Each contract required DB to open a confirmed, irrevocable letter of credit in favor of the respective manufacturer. Upon his return to New York, Mr. Squat asked Citibank to issue four documentary letters of credit in the amount of $25,000 each, one each for A, B, C and D.  Banca Muyrica (Mexico City) confirmed each of the four letters of credit, and advised the beneficiaries.  All four letters of credit incorporated by reference the terms of the I.C.C. (International Chamber of Commerce) Uniform Customs and Practice for Documentary Credits (UCP). Each letter of credit called for payment upon presentation of: (1) A clean on board bill of lading showing that the goods had been delivered by November 31, 2001 to a road carrier that was authorized to cross the Mexico-U.S. border; (2) An original commercial invoice; and (3) A certificate of inspection signed by Supervigilancia S.A.

Time passed, and Mr. Squat forgot about the hats and gloves, since his attention was focused on the events in New York after September 11. Recent world events (including the recession) have seriously affected DB's business. Indeed, DB has been losing money lately, not least because some of its customers have canceled large orders recently. Mr. Squat is not certain how much longer DB will be able to continue paying its debts.

On the evening of December 17, 2001, Mr. Squat received a FAX from DB's "agent" in Mexico, Carla Chica, who was acting as DB's liaison with the new Mexican suppliers. According to Ms. Chica's FAX, Mexican supplier A had shipped the goods on December 1, but convinced the clerk at the trucking company to cover up this fact by backdating the bill of lading to November 31, the date mentioned in the letter of credit.
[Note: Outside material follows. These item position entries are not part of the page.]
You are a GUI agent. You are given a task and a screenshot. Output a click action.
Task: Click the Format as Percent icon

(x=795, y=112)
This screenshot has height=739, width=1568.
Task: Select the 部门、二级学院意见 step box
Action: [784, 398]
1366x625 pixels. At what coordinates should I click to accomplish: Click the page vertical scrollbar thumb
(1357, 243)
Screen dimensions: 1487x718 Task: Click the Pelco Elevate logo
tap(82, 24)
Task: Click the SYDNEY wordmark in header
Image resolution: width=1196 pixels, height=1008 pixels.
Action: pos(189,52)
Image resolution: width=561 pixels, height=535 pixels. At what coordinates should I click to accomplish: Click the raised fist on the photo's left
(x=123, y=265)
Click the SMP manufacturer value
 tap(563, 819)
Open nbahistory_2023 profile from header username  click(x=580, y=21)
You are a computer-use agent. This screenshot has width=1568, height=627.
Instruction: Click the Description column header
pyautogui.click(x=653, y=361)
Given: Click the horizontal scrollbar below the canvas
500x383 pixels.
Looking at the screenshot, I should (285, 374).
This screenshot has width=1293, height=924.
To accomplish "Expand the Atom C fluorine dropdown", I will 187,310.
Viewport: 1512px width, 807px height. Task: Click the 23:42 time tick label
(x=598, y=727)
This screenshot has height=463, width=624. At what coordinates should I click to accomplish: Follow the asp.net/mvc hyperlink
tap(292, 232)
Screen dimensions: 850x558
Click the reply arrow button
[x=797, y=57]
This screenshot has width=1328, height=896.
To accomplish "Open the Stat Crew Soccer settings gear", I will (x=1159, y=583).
On top of that, Ms. Chica informed Mr. Squat that the customs authorities at the U.S.-Mexican border had told her that the boxes shipped by supplier B contained used (not new) hats or gloves, as called for under the contract. Early on the morning of December 18, Mr. Squat called Citibank, and told the clerk (Mr. Bucks) to dishonor the presentation made by the confirming bank (Banca Muyrica) on behalf of suppliers A or B. Mr. Bucks informed Mr. Squat that Banca Muyrica had already paid all four of the Mexican manufacturers, and had that very morning made a demand on Citibank for full payment of all four drafts. Mr. Bucks said that Citibank had not yet honored the confirming bank's demand for payment, but added that he saw no reason not to honor within the next day or two. At the end of this telephone conversation, Mr. Bucks told Mr. Squat that supplier C had presented a bill of lading marked "SHIPPER'S LOAD, WEIGHT AND COUNT", and that supplier D's certificate of inspection was neither signed nor dated.

Mr. Squat calls you asks if you can help DB, which does not want to accept or pay for any of the goods or documents tendered by the four Mexican suppliers.  Advise him.

 

 

QUESTION 4 (20 MINUTES)

Stefano S.A. is an Italian company that manufactures high-quality knitted clothing. DB has been purchasing knitwear from Stefano since 1990. Stefano's sales manager, Molto Bene, attended the Berlin fashion fair in July 2001, where he displayed Stefano's latest line of clothing. DB's European purchaser, Eva Szabo, also attended the Berlin fair in July 2001, in order to purchase knitwear for the 2002 winter season. As in previous years, Ms. Szabo was impressed with Stefano's new line of knitwear, and told Mr. Berle over coffee to ship 25,000 knitted dresses to DB before Christmas 2001, which he agreed to do.

After returning to New York, Ms. Szabo learned that Stefano would manufacture the knitted dresses in her native Hungary. The Hungarian producer, Kotode Kft., is a joint venture company that is partly owned by a U.S. company (Fruit of the Loom). Kotode manufactures knitwear under license -and strict quality supervision --from Stefano. Kotode sells its entire output to Stefano, which resells the goods that Kotode produces for Stefano, to its customers (including DB). As a practical matter, Kotode ships the knitted dresses directly from Hungary to Stefano's customers. Kotode's knitted dresses incorporate Cuban raw materials.

Ms. Szabo calls you with some questions arising out of DB's purchase of knitted dresses from Stefano. What (if any) are the legal implications of the facts that the knitted dresses: (a) are manufactured in Hungary instead of in Italy, and (b) incorporate Cuban raw materials?